We've discussed cellular automata and reaction-diffusion systems. This session we will concentrate on the Genetic Algorithm (GA). This turns out to be reasonably simple, in concept and in basic execution. The essential elements are:
  • A population of "creatures"
  • A population of genes, encoded as strings/numbers/bits, associated with each creature.
  • A "fitness function" to rate the viability of each creature.
  • A process of generation or breeding to create a new population of creatures. The process may involve mutation of the genes or exchange of genetic material and other selection processes.

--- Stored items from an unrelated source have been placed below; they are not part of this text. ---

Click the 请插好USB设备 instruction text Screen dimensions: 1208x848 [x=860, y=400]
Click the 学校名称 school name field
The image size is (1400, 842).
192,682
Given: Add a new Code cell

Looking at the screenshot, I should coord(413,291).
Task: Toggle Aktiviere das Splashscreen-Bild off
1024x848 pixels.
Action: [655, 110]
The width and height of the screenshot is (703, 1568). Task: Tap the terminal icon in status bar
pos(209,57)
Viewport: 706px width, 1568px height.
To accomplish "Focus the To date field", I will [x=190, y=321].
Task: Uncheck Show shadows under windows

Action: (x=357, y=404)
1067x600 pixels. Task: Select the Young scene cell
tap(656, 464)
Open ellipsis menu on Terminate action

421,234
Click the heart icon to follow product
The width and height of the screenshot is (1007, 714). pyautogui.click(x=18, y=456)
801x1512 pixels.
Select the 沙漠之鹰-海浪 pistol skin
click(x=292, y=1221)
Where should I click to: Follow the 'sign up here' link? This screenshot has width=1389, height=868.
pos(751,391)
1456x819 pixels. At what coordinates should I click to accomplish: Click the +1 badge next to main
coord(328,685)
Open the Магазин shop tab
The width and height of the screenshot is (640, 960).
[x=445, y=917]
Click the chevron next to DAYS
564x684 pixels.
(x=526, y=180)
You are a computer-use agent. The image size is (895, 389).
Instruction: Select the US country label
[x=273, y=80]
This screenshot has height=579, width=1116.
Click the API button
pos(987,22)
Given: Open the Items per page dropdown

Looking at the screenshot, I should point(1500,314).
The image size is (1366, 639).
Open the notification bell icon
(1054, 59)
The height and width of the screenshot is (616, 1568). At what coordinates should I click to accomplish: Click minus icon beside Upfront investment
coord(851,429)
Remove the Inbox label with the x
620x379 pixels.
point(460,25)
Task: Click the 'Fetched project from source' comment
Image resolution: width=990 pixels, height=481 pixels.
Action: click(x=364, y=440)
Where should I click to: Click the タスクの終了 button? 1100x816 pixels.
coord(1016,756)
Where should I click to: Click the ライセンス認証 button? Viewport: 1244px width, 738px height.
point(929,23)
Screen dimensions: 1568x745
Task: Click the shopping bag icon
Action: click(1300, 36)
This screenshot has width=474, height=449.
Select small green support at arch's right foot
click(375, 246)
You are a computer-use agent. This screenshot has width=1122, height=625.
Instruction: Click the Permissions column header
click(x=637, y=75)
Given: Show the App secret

In general, the more viable a creature, the more likely it is to make it to the next generation or to pass on its genetic material.
There are many variations on this basic pattern.

Swarm Intelligence, an essay and photos in the National Geographic.

Using the genetic algorithm, produce an image or text.
Write a final project proposal, due next week.

GA Sample Code, Daniel Shiffman's code, with a few mods and cosmetic touches.

Mitchell Waldrop, Complexity: The Emerging Science at the Edge of Order and Chaos, Simon and Schuster, 1992. History of the Sante Fe Institute.

Melanie Mitchell, An Introduction to Genetic Algorithms, MIT Press, 1998.

The Watchmaker Framework, an Open Source Java library for genetic/evolutionary programming that takes its name from Richard Dawkins' book The Blind Watchmaker.
The Traveling Salesman Problem, history, code, and theory of one of the most famous "difficult" problems. The GA has been used to solve the TSP, but it is only one approach.

3D Travelling Salesman using Genetic Algorithms, a video generating with Processing.

The TSP is typical of a class of computational problems known as "NP-complete." It is a particularity of these problems that if any one of them can be solved efficiently ("in polynomial time," to use the language of complexity theory and the analysis of computer algorithms), they can all be solved. Wikipedia is generally well-informed about computation, if you are curious, see its entry for NP-complete.

Though somewhat technical, especially at the end, this paper by Lance Fortnow from the Communications of the ACM, " The Status of the P versus NP Problem," explains some of the limits of computability.